**Problem description**
Go to the line holding "Instruction: Click the -10~60ºC" in the entries below and write out exactly every line down to and including the line holding "Delete the Halle 06.1 row via trash icon".

**Stored data entries**

§ §

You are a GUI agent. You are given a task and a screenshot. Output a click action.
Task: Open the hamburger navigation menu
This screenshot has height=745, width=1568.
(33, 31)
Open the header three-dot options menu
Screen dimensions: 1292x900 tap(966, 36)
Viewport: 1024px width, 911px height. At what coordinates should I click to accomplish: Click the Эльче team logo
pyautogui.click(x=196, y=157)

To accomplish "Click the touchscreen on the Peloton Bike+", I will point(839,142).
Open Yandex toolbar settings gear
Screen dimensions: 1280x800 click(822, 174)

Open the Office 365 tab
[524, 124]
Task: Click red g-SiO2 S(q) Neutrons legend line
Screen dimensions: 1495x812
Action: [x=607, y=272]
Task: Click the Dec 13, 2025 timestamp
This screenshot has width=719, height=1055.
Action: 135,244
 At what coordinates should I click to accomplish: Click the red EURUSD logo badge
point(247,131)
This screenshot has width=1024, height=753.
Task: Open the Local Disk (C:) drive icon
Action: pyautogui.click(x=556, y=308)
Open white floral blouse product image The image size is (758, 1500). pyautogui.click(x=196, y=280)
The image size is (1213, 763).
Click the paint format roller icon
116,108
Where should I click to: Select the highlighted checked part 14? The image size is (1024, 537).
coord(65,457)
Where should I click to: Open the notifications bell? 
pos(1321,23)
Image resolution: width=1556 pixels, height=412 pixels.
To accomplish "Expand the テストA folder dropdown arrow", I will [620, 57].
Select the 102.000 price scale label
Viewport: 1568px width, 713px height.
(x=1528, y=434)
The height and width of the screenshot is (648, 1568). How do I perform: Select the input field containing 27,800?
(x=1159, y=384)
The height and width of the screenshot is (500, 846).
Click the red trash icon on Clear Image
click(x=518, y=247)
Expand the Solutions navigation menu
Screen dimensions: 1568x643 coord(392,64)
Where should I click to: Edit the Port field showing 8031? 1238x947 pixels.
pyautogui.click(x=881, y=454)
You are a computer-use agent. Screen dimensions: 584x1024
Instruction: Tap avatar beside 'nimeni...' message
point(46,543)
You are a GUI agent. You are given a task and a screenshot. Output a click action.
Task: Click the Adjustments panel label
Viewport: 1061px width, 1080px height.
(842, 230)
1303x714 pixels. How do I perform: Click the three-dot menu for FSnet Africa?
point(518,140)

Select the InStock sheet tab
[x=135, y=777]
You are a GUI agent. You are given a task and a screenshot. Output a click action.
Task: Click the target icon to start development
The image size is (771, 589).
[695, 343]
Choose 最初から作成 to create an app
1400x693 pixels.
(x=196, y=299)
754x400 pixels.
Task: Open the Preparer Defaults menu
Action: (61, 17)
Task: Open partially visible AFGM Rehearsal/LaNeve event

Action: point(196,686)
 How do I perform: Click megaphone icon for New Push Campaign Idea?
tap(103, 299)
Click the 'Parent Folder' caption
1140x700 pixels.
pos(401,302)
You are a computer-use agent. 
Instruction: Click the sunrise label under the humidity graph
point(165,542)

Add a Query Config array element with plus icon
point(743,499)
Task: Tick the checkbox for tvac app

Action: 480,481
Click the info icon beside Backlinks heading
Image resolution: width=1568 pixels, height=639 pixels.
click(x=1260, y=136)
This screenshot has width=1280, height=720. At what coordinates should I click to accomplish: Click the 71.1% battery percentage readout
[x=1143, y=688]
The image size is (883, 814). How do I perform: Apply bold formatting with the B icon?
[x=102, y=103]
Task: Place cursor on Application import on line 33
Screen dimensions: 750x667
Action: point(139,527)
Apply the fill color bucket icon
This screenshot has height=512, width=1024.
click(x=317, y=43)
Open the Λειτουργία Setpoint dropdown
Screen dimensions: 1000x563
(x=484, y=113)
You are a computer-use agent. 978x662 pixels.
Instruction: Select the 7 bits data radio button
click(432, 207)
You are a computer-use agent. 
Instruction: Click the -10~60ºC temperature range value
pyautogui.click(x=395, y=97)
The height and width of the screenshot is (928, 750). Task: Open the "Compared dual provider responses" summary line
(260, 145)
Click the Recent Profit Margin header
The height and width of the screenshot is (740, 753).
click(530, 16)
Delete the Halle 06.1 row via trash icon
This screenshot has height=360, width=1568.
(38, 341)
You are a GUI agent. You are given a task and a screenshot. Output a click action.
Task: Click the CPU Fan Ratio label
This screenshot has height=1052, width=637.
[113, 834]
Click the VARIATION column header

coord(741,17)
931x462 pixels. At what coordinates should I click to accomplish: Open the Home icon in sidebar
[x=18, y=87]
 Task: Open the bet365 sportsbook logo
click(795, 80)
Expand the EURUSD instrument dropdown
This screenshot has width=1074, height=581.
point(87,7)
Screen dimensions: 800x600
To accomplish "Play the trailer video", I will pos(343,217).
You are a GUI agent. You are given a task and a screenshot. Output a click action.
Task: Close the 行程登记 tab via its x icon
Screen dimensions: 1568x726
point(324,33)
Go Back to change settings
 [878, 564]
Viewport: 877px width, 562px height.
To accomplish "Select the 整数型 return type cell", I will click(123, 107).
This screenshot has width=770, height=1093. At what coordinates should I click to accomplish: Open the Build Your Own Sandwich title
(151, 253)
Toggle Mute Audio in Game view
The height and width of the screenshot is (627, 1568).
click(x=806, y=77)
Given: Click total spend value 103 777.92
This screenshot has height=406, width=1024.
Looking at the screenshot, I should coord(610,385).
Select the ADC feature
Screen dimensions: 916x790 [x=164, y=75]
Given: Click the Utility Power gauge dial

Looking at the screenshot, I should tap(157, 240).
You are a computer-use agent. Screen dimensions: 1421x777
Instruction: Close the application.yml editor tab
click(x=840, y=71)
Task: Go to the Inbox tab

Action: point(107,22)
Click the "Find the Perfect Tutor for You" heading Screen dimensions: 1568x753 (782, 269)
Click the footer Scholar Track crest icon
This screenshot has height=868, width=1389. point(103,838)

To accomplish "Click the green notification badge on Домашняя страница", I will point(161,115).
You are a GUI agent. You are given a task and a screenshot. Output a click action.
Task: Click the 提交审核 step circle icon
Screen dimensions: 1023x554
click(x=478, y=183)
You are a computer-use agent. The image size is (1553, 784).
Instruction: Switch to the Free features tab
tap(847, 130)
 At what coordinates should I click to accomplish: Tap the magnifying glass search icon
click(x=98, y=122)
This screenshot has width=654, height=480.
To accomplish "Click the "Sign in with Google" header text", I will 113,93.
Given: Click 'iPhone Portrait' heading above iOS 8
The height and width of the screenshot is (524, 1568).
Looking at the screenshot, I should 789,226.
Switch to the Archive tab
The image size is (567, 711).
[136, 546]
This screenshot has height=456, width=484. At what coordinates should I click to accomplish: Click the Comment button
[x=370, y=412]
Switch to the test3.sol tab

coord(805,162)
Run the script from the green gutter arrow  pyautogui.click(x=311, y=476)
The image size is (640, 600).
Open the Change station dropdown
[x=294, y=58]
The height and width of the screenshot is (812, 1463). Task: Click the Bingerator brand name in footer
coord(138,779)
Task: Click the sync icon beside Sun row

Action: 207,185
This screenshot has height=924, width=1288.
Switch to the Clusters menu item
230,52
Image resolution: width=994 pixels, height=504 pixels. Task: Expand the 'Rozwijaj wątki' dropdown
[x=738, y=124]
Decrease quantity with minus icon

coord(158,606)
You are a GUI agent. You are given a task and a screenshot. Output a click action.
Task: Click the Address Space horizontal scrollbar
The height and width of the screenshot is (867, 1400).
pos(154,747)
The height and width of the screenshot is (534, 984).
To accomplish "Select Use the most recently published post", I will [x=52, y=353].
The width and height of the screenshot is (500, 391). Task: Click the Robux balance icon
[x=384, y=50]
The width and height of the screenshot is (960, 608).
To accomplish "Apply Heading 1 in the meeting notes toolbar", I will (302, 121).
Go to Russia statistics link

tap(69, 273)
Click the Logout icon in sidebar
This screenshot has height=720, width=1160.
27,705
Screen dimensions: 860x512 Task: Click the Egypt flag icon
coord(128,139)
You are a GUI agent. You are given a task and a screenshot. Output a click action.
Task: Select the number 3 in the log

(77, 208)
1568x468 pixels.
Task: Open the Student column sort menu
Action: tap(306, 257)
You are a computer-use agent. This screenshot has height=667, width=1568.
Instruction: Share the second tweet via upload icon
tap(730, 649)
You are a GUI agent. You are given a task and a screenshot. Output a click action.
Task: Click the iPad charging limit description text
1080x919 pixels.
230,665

§ §

**Reply**
Instruction: Click the -10~60ºC temperature range value
pyautogui.click(x=395, y=97)
The height and width of the screenshot is (928, 750). Task: Open the "Compared dual provider responses" summary line
(260, 145)
Click the Recent Profit Margin header
The height and width of the screenshot is (740, 753).
click(530, 16)
Delete the Halle 06.1 row via trash icon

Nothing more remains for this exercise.